The setting of the workbench in the Trinity branch of bank of Ireland provided an intimate platform and highlighted Geary’s wonderfully personable nature, allowing her to engage in motivation and leadership exercises, as well as spirited discussion with the audience.
Preaching the gospel of self-belief, Geary’s defining phrase is “be the standard”. By that she doesn’t necessarily mean being the very best at things, but rather being the person that others aspire to be, not chasing the example of others. Citing the example of the All-Blacks, who live by the phrase “better people make better all-blacks”, Geary says that being the best at something doesn’t necessarily mean you will get ahead. Rather it’s the people who believe in themselves and buy into the bigger idea that succeed in life.
For Geary, one of the most important lessons she has learned in life is not to be afraid of making mistakes. She placed particular emphasis on the role sport has played in helping her learn this. “The benefit of being involved in sport so young is that I learned failure wasn’t a weakness”, she explains. Citing Usain Bolt’s false start in the 2011 world championships, just prior to the London Olympics, Geary emphasised that everyone makes mistakes. She noted that it is whether we use those mistakes as a positive or negative force that determine if we succeed. Finding peace with this fear of failure and setting it aside, Geary was inspired to put into practice what she preached and to chase her goal of becoming a life coach.
Changing course, Geary addressed the importance of leadership and her firmly held belief that in the right circumstances, everyone has it within them to be a leader. “Every single person has the ability to be a leader in some way shape or form”, she firmly tells the room. “You have to believe it first.”
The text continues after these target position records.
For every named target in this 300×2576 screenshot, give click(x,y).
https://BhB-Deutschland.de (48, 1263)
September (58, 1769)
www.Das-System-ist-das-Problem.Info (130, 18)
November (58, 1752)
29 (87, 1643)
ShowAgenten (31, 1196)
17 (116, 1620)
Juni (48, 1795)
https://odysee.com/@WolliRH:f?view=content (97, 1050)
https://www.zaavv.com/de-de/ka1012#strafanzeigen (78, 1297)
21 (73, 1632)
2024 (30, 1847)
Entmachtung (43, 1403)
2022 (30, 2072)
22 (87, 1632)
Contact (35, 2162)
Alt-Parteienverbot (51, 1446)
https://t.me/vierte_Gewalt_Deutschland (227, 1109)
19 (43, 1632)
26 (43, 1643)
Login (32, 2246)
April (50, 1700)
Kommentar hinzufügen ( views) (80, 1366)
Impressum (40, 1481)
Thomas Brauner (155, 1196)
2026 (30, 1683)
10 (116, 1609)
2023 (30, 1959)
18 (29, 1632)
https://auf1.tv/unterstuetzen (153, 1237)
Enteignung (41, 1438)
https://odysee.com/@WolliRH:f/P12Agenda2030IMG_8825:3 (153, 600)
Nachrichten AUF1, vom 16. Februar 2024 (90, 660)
As captain of the Cork Camogie team, Geary led one of the most successful sides in the history of the GAA. She notes that this experience helped her realise that real leadership involves more than rousing half-time team talks and leading from the front. “You need to take people’s approaches on board and adapt to those people’s personalities”, she said. “You’ll be stronger because of it.” Ultimately Geary’s approach to leadership is twofold, knowing when to lead by example, but also when to delegate and follow.
The venue provided Geary with an ideal platform to engage in interactive leadership exercises. Asking audience to close their eyes, she asked who in the room considered themselves to be leaders, with the results known only to her. With the audiences natural self-doubt now obvious, Geary pushed the next exercise. Asking everyone to leave their seats and strike up conversation with a new person, Geary showed that when necessary, everyone has it in them to lead and push themselves outside their comfort zone. The interactive nature of Geary’s talk served to perfectly illustrate her belief that anyone can be a leader.
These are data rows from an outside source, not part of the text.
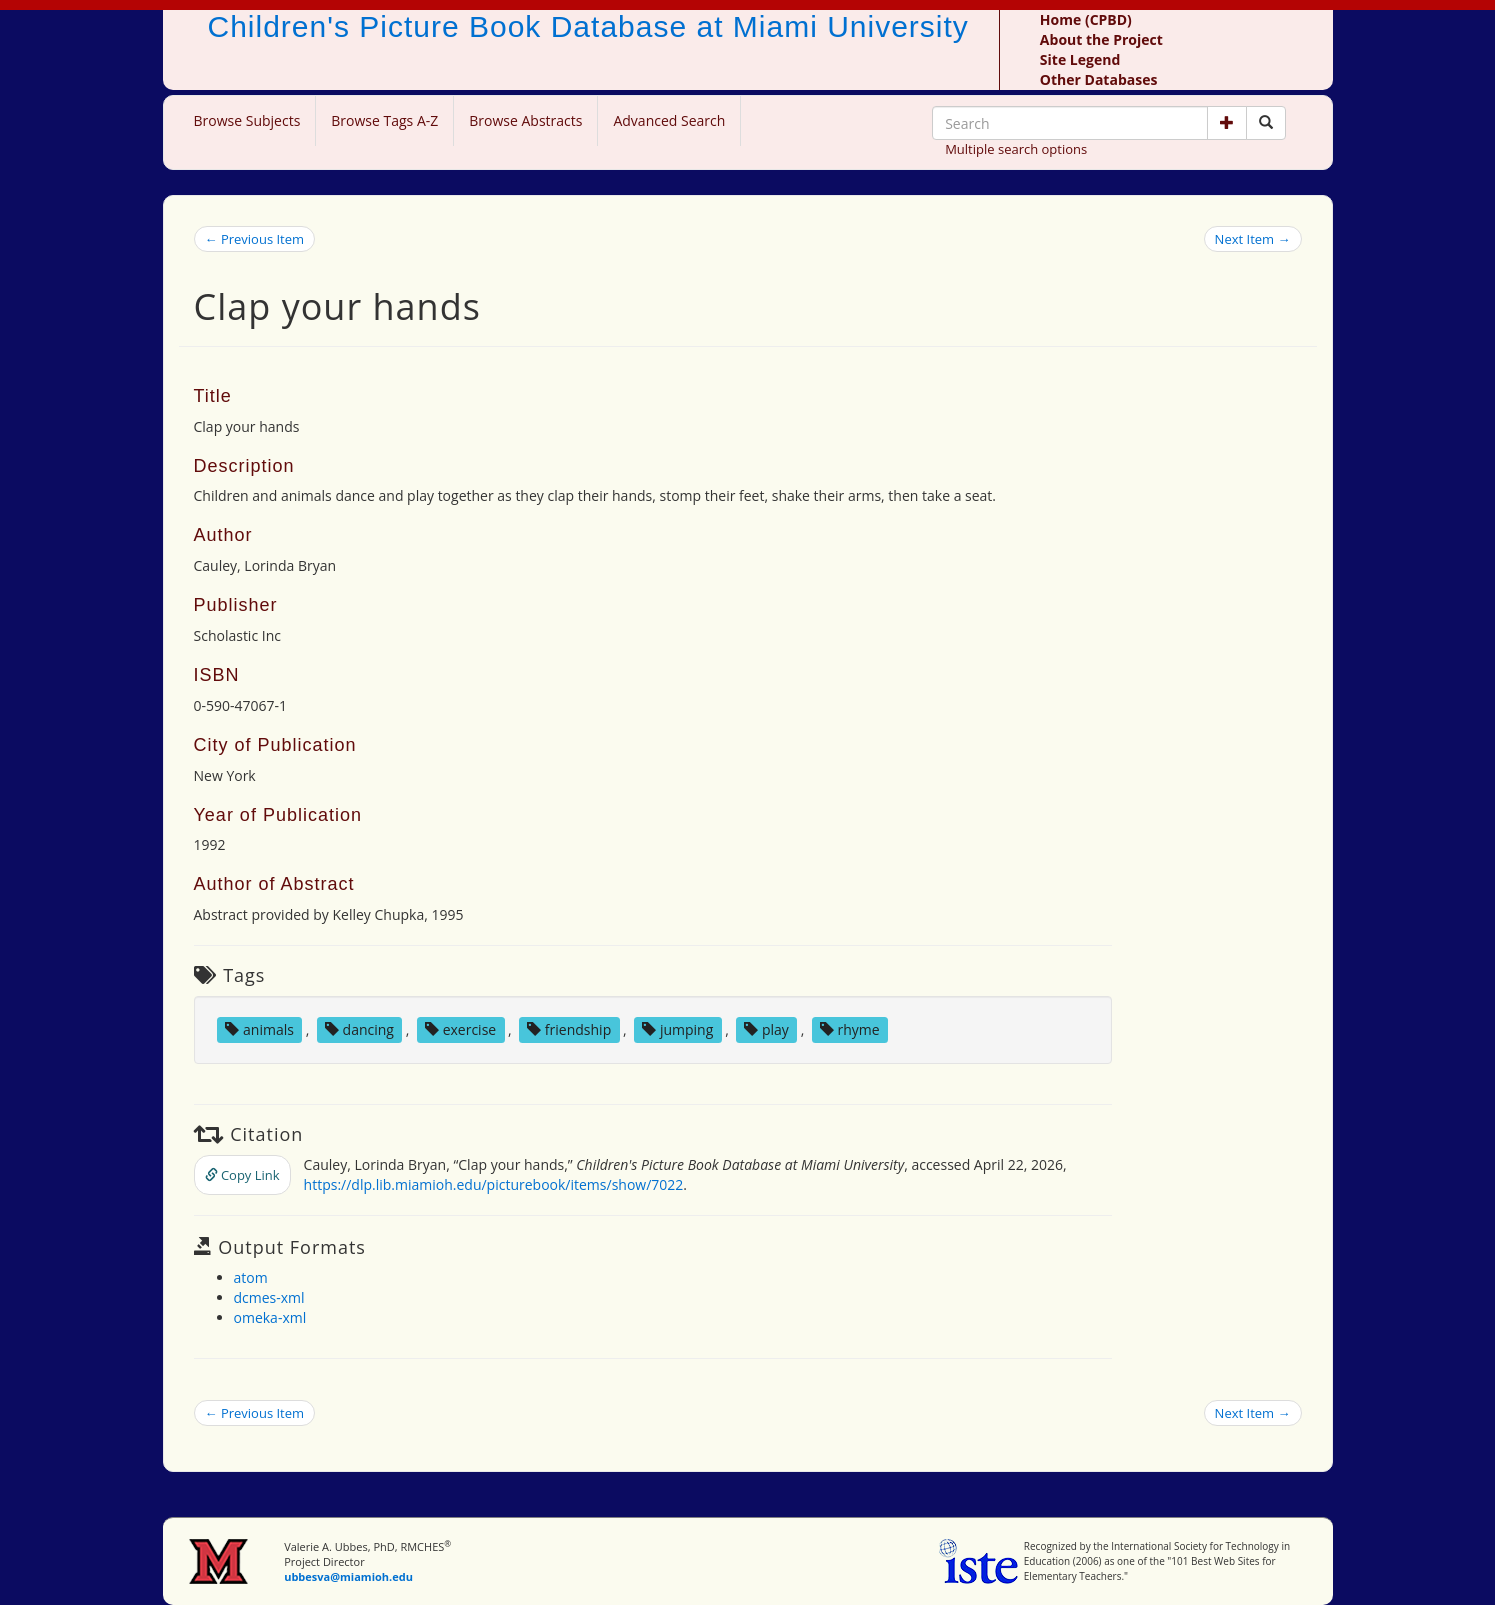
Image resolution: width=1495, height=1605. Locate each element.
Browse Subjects (247, 120)
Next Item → (1253, 239)
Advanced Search (669, 120)
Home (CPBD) (1086, 19)
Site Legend (1080, 59)
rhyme (850, 1029)
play (766, 1029)
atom (251, 1277)
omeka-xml (270, 1317)
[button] (1227, 123)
Opening up questions to the floor, Geary’s approachable and friendly nature was obvious to even the casual observer. Sport in the modern world proved to be a popular topic, with the audience particularly interested in her thoughts on girls’ participation in sport, a topic which Geary was happy to address. Noting the huge drop off in terms of girls playing sport as they enter secondary school, Geary says that it is hugely important that the support systems are in place for girls, be it their parents or their school, so that they know that it’s perfectly acceptable for them to want to play sport. She concluded by noting that one of the ways of doing this may be to emphasise the enjoyment element of sport rather than the competitive nature, which many people don’t respond to.
Geary then, offered an inspiring lesson in leadership, as Health and Sports Week begins to draw to a close.